A Simple Oscilloscope

By humming, singing, or talking one can create a variety of cool laser light patterns. This device will allow one to see sound as vibrations or pressure waves. It is called ‘’Vocal Visualizer or Simple Sound Oscilloscope’’ and is one of my first projects at the Exploratorium Summer Institute Teacher Training Program.

I will share how to make this simple device and what is the science behind the working of the device.

We have to cut the pipes into different sizes and arrange it as shown in the picture. Arrange the elbow and “T’’ joints and insert according to the image. Attach the vibration chamber which is made out of drain pipe, balloon and small mirror. Insert the laser into the central single pipe as shown.  Carefully point the laser at the mirror attached to the membrane.

Aim the device on the wall, screen, floor or other reflective surface. Hold the device close to the mouth and hum, sing or just make some weird noises.   

As we make noise, changing the pitch (frequency) and volume (amplitude) we will see a different kind of patterns created on the wall.

What is going on?

When we make sounds, we cause air molecules to vibrate. These vibrating molecules strike one another and hit the rubber membrane. The membrane vibrates, which causes the mirror to wiggle. The laser light bounces off this wiggling mirror, tracing out various shapes and patterns that we can see.

Different amplitude and frequency of sounds coming from your mouth in turn causes different shapes and patterns.

Some shapes look chaotic, others more regular and repeating. Various frequencies will cause the rubber membrane to dance around in resonant vibration modes, in effect creating fluctuating waves. This will be fun for students to learn and play.

Colored Shadows: Not all shadows are black

A prism breaks white sunlight up, spreading its component colors out into a spectrum of light visible to the human eye stretching from red through yellow, green and blue to violet. Scientists analyzing these colors find that they have a wave nature, and that one given wavelength of light is perceived as one color when viewed by a person. However, there are colors which do not occur in the spectrum, such as magenta. These colors can only be created when two different wavelengths hit the same spot on the retina at the same time. Without human perception there is no color magenta. Indeed, there is no white either. To understand the colors we must understand the human retina.

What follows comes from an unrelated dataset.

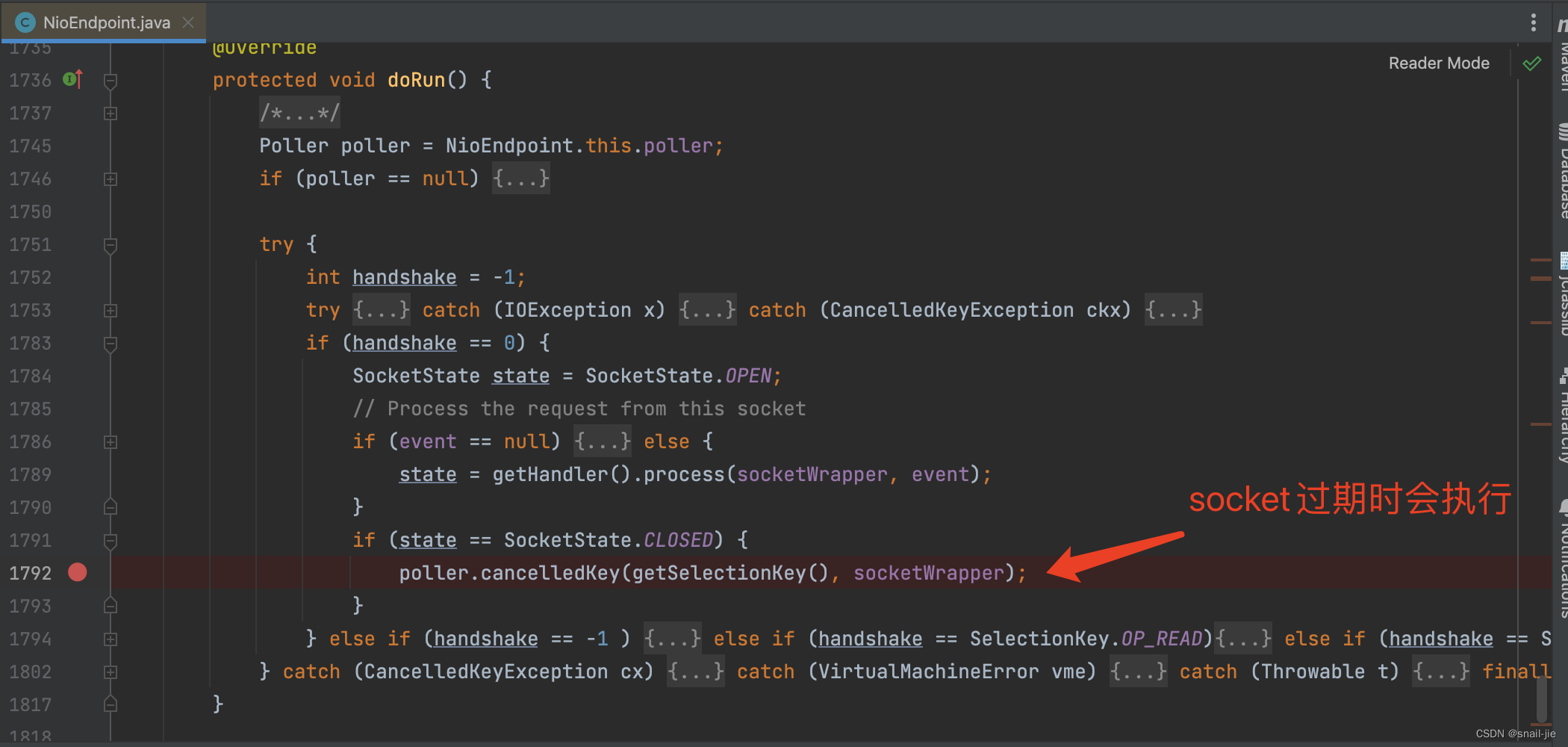Collapse the try block at line 1751
Screen dimensions: 1568x747
111,244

The retina of the human eye has three receptors for colored light: one type of receptor is most sensitive to red light, one to green light, and one to blue light. With these three color receptors we are able to perceive more than a million different shades of color.

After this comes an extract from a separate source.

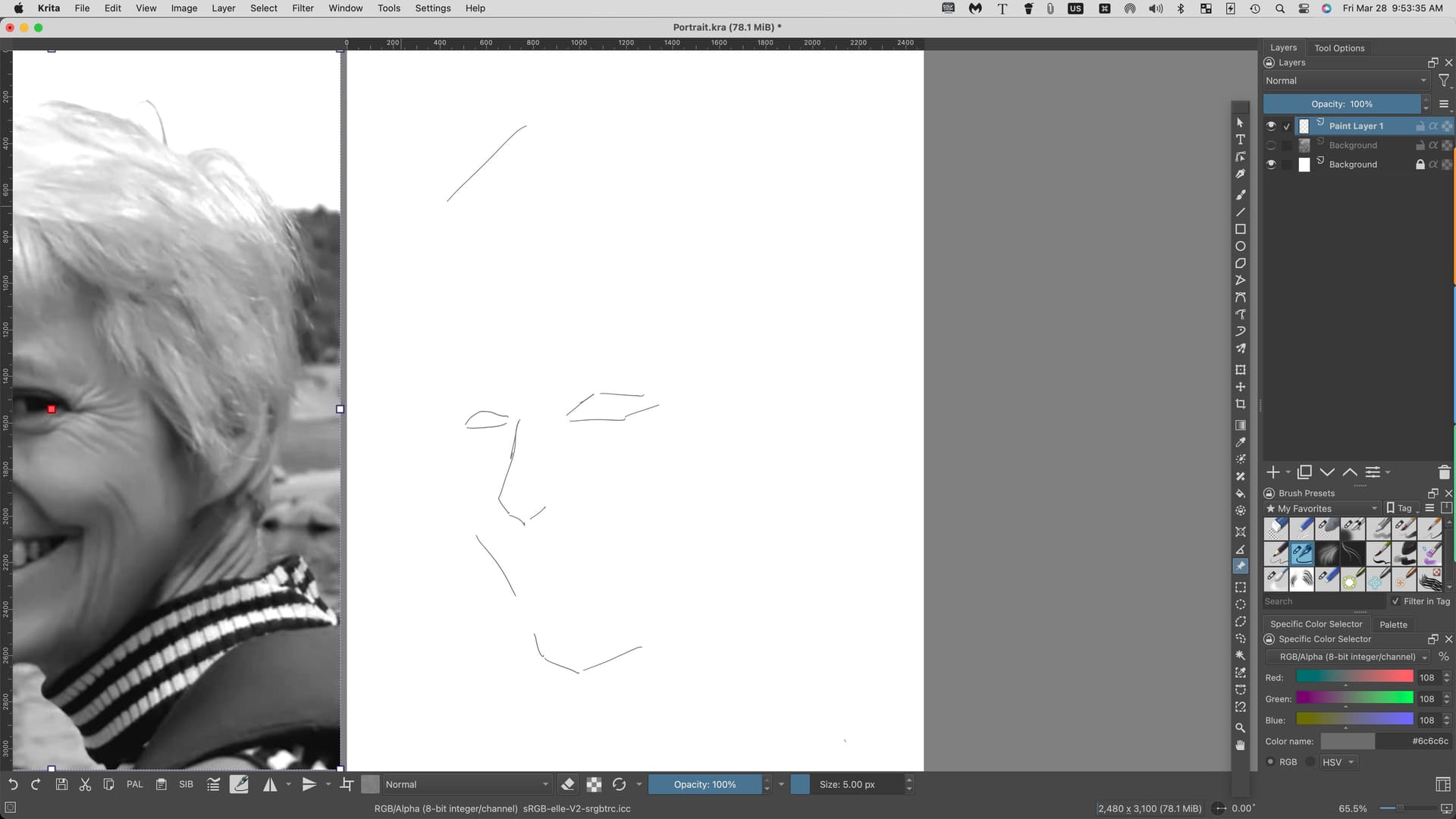This screenshot has height=819, width=1456.
Task: Click the Red channel color slider
Action: pos(1354,677)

When a red light, a blue light, and a green light are all shining on the screen, the screen looks white because these three colored lights stimulate all three color receptors on your retinas approximately equally, giving us the sensation of white.

With these three lights you can make shadows of seven different colors: blue, red, green, black, cyan (blue-green), magenta (a mixture of blue and red), and yellow (a mixture of red and green).

White

When red, R, green, G, and blue, B light shine onto the retina in roughly equal amounts, then humans perceive white, W. So we can say that W = R+G+B.

Yellow

When red and green light shine on the screen, humans perceive yellow. So Y = R+G. Now yellow is also a color of the spectrum, which means that yellow is the color humans perceive when the retina is illuminated by a single wavelength of light. The single wavelength for yellow is between the wavelengths for red and green, and the yellow causes both the red and green cones to fire nerve impulses. The electrical signal sent to the brain when the eye is illuminated by one wavelength of yellow is similar to the signal sent to the brain by the combination of two wavelengths R+G.

Cyan

Cyan, C, is a color of the spectrum. The wavelength of cyan light is midway between the wavelengths of blue and green. The crayon that used to be called blue-green is now called cyan, C. Cyan can also be created by adding blue light to green light. C = B+G.

 

Magenta

When we mix blue and red light, our eye perceives the color magenta, M. Magenta is not a color of the spectrum: no single wavelength of light can produce the color sensation called magenta. M = R+B.